Preliminary experiments cited in the data indicate that incorporating repository-wide context into the LLM inference process reduces TypeCheck errors, but this also raises practical challenges around prompt length, memory consumption, and inference latency. Future work is thus directed toward developing modeling and evaluation techniques capable of handling such long-range dependencies.

Additionally, these findings argue for integrating reasoning mechanisms that consider type dependencies and their usage throughout the codebase, as well as the need for more sophisticated metrics that jointly capture local semantic accuracy and global static soundness.
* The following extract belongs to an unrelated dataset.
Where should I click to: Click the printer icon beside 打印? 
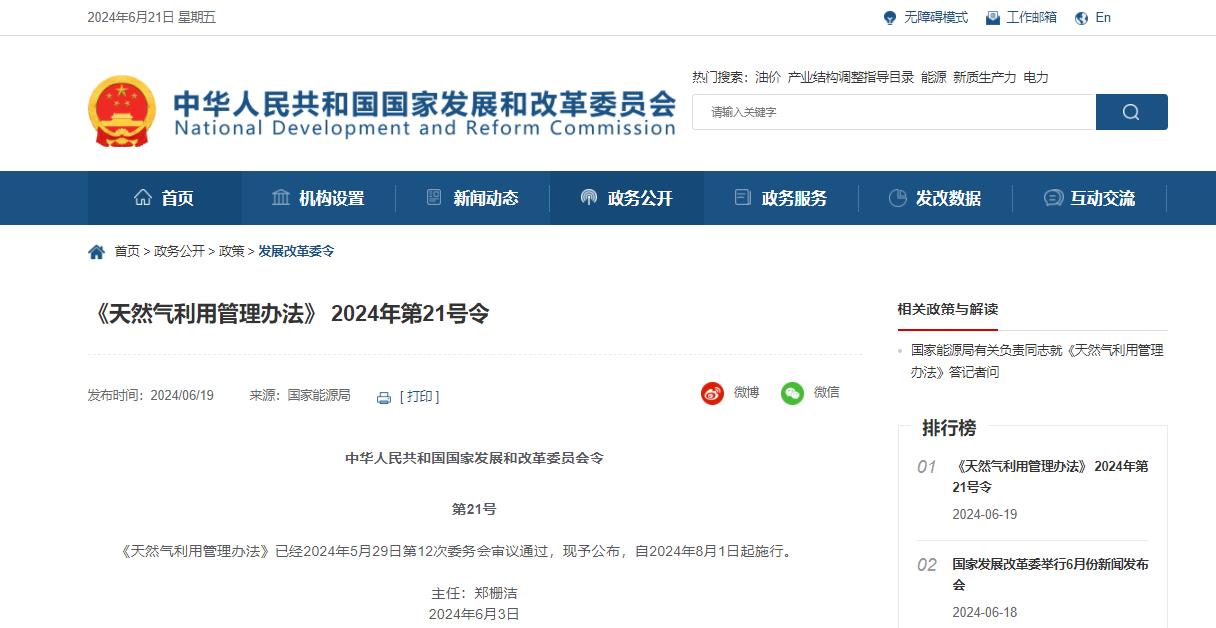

7. Future Directions and Impact

TypyBench sets a new comprehensive standard for evaluating automated type inference systems, particularly those based on LLMs. It enables nuanced, multi-level analysis of type inference quality and exposes the limitations of relying solely on local context or exact-matching metrics.

This suggests that future research should emphasize repository-level consistency and context-aware prediction as central objectives. TypyBench’s dataset and evaluation code (available at https://github.com/typybench/typybench) provide an extensible platform for benchmarking progress, comparing new modeling strategies, and identifying strengths and weaknesses of LLM-based type inference.

In summary, TypyBench exposes the challenges LLMs face in attaining both semantic similarity and practical consistency when inferring types in dynamic languages at scale. It provides robust metrics and an empirical foundation for the continued advancement of automated type inference methodologies.